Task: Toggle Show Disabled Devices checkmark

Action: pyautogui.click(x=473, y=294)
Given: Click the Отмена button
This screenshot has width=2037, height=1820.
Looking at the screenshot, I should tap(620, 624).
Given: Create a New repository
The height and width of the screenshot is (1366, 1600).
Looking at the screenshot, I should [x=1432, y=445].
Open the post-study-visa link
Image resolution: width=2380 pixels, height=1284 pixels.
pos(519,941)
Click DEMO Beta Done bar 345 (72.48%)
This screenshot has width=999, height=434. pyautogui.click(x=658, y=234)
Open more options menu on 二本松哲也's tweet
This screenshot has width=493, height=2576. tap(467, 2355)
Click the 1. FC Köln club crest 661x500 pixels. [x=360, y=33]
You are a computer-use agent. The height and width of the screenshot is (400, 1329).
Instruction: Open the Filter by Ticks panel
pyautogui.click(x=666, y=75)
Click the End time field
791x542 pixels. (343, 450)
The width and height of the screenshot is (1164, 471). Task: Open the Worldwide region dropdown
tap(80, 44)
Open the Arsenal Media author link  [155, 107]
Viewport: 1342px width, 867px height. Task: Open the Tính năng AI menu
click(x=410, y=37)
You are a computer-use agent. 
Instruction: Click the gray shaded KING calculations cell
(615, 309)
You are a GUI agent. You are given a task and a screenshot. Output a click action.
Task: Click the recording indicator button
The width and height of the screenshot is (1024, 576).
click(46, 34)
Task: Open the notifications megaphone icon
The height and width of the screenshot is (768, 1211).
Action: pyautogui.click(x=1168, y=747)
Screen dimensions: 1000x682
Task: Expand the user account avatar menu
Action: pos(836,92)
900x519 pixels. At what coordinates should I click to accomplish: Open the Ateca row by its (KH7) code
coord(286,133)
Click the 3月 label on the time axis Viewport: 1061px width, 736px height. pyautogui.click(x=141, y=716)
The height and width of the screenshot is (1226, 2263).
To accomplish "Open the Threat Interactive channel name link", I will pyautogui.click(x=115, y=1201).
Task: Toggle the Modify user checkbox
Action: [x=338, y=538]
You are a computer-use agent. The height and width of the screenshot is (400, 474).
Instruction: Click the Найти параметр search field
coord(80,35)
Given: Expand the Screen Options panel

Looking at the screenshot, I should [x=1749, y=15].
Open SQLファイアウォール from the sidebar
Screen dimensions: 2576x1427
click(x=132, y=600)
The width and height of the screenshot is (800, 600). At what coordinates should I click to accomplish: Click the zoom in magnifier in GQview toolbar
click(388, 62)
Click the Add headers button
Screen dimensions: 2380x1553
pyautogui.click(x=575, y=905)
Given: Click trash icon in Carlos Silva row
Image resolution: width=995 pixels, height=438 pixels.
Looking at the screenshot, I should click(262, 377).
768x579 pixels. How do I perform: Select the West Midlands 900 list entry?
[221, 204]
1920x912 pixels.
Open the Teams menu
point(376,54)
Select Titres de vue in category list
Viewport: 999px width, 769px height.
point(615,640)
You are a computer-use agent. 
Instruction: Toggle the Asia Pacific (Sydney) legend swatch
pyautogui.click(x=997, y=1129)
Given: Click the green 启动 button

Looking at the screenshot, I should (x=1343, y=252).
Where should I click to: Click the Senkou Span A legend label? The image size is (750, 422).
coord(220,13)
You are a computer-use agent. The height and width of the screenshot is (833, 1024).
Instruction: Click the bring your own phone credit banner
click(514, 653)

▶ [Exercise objective]: Render every line of the material above as a Markdown table with the columns "Row" and "Line", leaving out blank lines.

▶ [Solution for this task]:
| Row | Line |
|---|---|
| 1 | Task: Toggle Show Disabled Devices checkmark |
| 2 | Action: pyautogui.click(x=473, y=294) |
| 3 | Given: Click the Отмена button |
| 4 | This screenshot has width=2037, height=1820. |
| 5 | Looking at the screenshot, I should tap(620, 624). |
| 6 | Given: Create a New repository |
| 7 | The height and width of the screenshot is (1366, 1600). |
| 8 | Looking at the screenshot, I should [x=1432, y=445]. |
| 9 | Open the post-study-visa link |
| 10 | Image resolution: width=2380 pixels, height=1284 pixels. |
| 11 | pos(519,941) |
| 12 | Click DEMO Beta Done bar 345 (72.48%) |
| 13 | This screenshot has width=999, height=434. pyautogui.click(x=658, y=234) |
| 14 | Open more options menu on 二本松哲也's tweet |
| 15 | This screenshot has width=493, height=2576. tap(467, 2355) |
| 16 | Click the 1. FC Köln club crest 661x500 pixels. [x=360, y=33] |
| 17 | You are a computer-use agent. The height and width of the screenshot is (400, 1329). |
| 18 | Instruction: Open the Filter by Ticks panel |
| 19 | pyautogui.click(x=666, y=75) |
| 20 | Click the End time field |
| 21 | 791x542 pixels. (343, 450) |
| 22 | The width and height of the screenshot is (1164, 471). Task: Open the Worldwide region dropdown |
| 23 | tap(80, 44) |
| 24 | Open the Arsenal Media author link  [155, 107] |
| 25 | Viewport: 1342px width, 867px height. Task: Open the Tính năng AI menu |
| 26 | click(x=410, y=37) |
| 27 | You are a computer-use agent.  |
| 28 | Instruction: Click the gray shaded KING calculations cell |
| 29 | (615, 309) |
| 30 | You are a GUI agent. You are given a task and a screenshot. Output a click action. |
| 31 | Task: Click the recording indicator button |
| 32 | The width and height of the screenshot is (1024, 576). |
| 33 | click(46, 34) |
| 34 | Task: Open the notifications megaphone icon |
| 35 | The height and width of the screenshot is (768, 1211). |
| 36 | Action: pyautogui.click(x=1168, y=747) |
| 37 | Screen dimensions: 1000x682 |
| 38 | Task: Expand the user account avatar menu |
| 39 | Action: pos(836,92) |
| 40 | 900x519 pixels. At what coordinates should I click to accomplish: Open the Ateca row by its (KH7) code |
| 41 | coord(286,133) |
| 42 | Click the 3月 label on the time axis Viewport: 1061px width, 736px height. pyautogui.click(x=141, y=716) |
| 43 | The height and width of the screenshot is (1226, 2263). |
| 44 | To accomplish "Open the Threat Interactive channel name link", I will pyautogui.click(x=115, y=1201). |
| 45 | Task: Toggle the Modify user checkbox |
| 46 | Action: [x=338, y=538] |
| 47 | You are a computer-use agent. The height and width of the screenshot is (400, 474). |
| 48 | Instruction: Click the Найти параметр search field |
| 49 | coord(80,35) |
| 50 | Given: Expand the Screen Options panel |
| 51 | Looking at the screenshot, I should [x=1749, y=15]. |
| 52 | Open SQLファイアウォール from the sidebar |
| 53 | Screen dimensions: 2576x1427 |
| 54 | click(x=132, y=600) |
| 55 | The width and height of the screenshot is (800, 600). At what coordinates should I click to accomplish: Click the zoom in magnifier in GQview toolbar |
| 56 | click(388, 62) |
| 57 | Click the Add headers button |
| 58 | Screen dimensions: 2380x1553 |
| 59 | pyautogui.click(x=575, y=905) |
| 60 | Given: Click trash icon in Carlos Silva row |
| 61 | Image resolution: width=995 pixels, height=438 pixels. |
| 62 | Looking at the screenshot, I should click(262, 377). |
| 63 | 768x579 pixels. How do I perform: Select the West Midlands 900 list entry? |
| 64 | [221, 204] |
| 65 | 1920x912 pixels. |
| 66 | Open the Teams menu |
| 67 | point(376,54) |
| 68 | Select Titres de vue in category list |
| 69 | Viewport: 999px width, 769px height. |
| 70 | point(615,640) |
| 71 | You are a computer-use agent.  |
| 72 | Instruction: Toggle the Asia Pacific (Sydney) legend swatch |
| 73 | pyautogui.click(x=997, y=1129) |
| 74 | Given: Click the green 启动 button |
| 75 | Looking at the screenshot, I should (x=1343, y=252). |
| 76 | Where should I click to: Click the Senkou Span A legend label? The image size is (750, 422). |
| 77 | coord(220,13) |
| 78 | You are a computer-use agent. The height and width of the screenshot is (833, 1024). |
| 79 | Instruction: Click the bring your own phone credit banner |
| 80 | click(514, 653) |